_Text passage_
§

# Reading > Forum Book Club >  January '16 Reading Poll

## Scheherazade

Please vote for the book you would like to read in January by December 31st.

----------


## Scheherazade

I am really looking forward to making this a good reading year... So, let's get voting, folks.

----------


## Dreamwoven

Some really interesting books on this list. Look forward to deciding my choice over the next 4-5 days.

----------


## mona amon

I think it is high time I read the Idiot, so that is what I voted for.

----------


## Scheherazade

I won't mind any of the books that are in the running... Been reading a lot of 20th C western literature lately so it will be a change of pace for me.

----------


## Dreamwoven

I'll probably choose _The Remains of the Day_, we saw the film and liked it, the actors were good, too.

----------


## Scheherazade

Going once...

----------


## Scheherazade

Going twice...

----------


## papayahed

oh, this all look good!

----------


## bounty

one wonders where the heck are the people who nominated any particular book? I voted for mine...the remains of the day.

can we count dreamwoven's mention in the thread and have a three-way tie?

----------


## papayahed

> one wonders where the heck are the people who nominated any particular book? I voted for mine...the remains of the day.


I forgot. Until today.

----------


## mona amon

Remains of the Day is one of my most favourite books. Didn't vote for it because I've already read it many times, but I was kind of hoping it would get chosen.

----------


## plainjane

And the winner is...................??

§

Element lookup records
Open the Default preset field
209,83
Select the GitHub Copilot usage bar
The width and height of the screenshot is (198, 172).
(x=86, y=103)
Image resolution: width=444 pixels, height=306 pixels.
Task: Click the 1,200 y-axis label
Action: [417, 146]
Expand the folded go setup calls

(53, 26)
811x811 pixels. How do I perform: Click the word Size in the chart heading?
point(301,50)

§

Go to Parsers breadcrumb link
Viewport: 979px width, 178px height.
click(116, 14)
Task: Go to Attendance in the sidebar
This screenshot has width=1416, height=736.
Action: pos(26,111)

§

_Set problem A_
Do these statements agree with the book club thread? Answer yes or no for each, quoting the words of the thread that decide it. (i) mona amon voted for The Idiot. (ii) The poll asks members to vote by December 31st. (iii) mona amon voted for Remains of the Day.
_Set problem B_
In the records, starting with the line with "811x811 pixels. How" and going on through the line with "point(301,50)", swap "chart heading" for "chart title" and give only those lines again, otherwise unchanged.

_Complete answer A_
(i) Yes: "I think it is high time I read the Idiot, so that is what I voted for."
(ii) Yes: "Please vote for the book you would like to read in January by December 31st."
(iii) No: "Didn't vote for it because I've already read it many times"

_Complete answer B_
811x811 pixels. How do I perform: Click the word Size in the chart title?
point(301,50)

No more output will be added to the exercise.